* Stated goal *
Can you recast the records as a numbered list with blank lines omitted, starting with the line that contains "This screenshot has height=813, width=662." and going on through the line that contains "Action: pos(91,568)"? Leave the pictures out of your answer.

* Record set *
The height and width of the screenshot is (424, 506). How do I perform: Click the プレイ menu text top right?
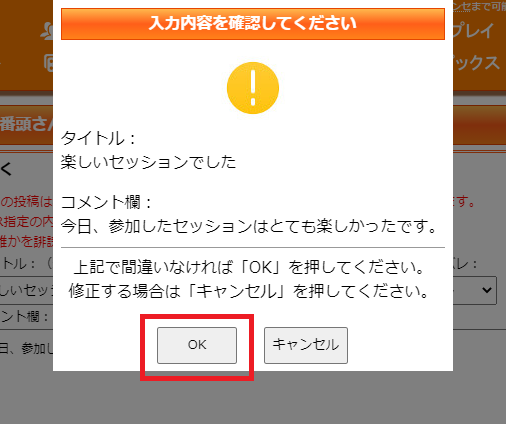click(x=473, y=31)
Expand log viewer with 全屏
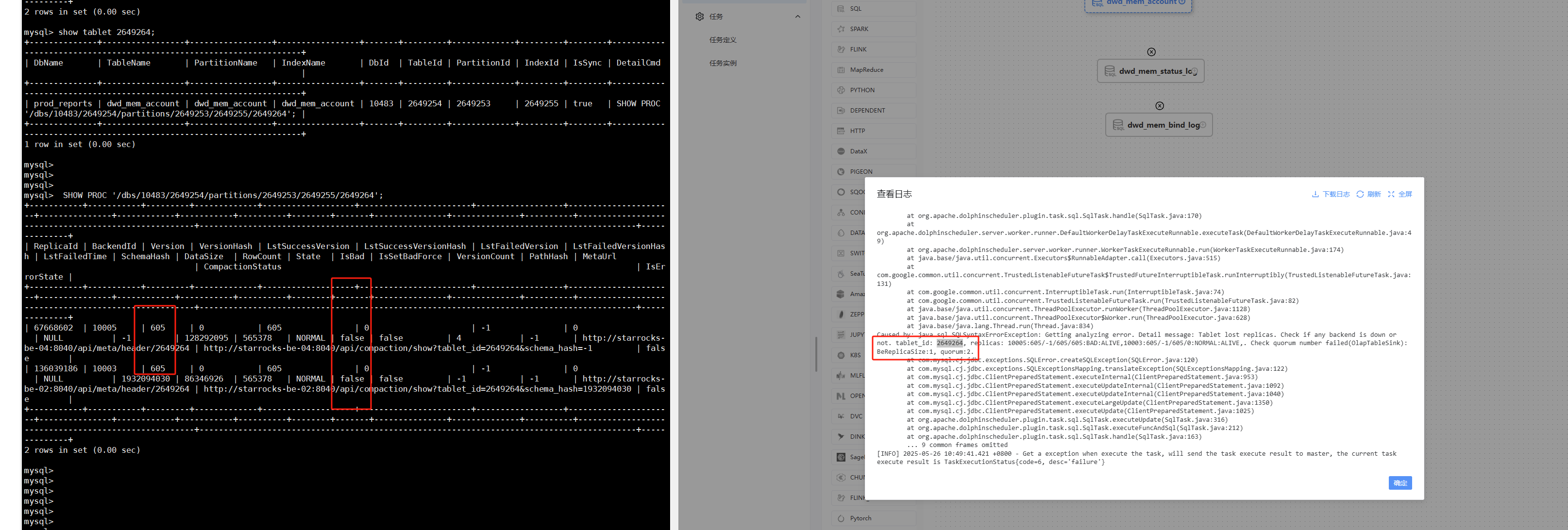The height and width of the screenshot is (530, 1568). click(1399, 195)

--

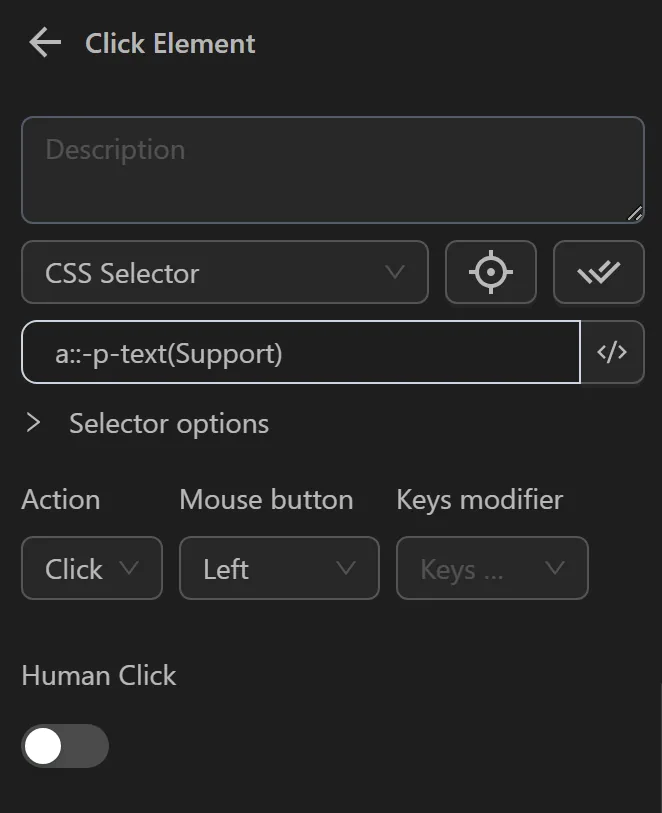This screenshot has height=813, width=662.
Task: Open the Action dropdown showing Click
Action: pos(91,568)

* Written response *
1. This screenshot has height=813, width=662.
2. Task: Open the Action dropdown showing Click
3. Action: pos(91,568)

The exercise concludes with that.